What the task requires: Please write out the line containing "Screen dimensions: 1200x768" and each line after it through the end of the data, exactly, and nothing else.

(Stored data entries)

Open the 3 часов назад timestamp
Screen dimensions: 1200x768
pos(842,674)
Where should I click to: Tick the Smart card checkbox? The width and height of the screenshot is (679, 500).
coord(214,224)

Answer section:
Screen dimensions: 1200x768
pos(842,674)
Where should I click to: Tick the Smart card checkbox? The width and height of the screenshot is (679, 500).
coord(214,224)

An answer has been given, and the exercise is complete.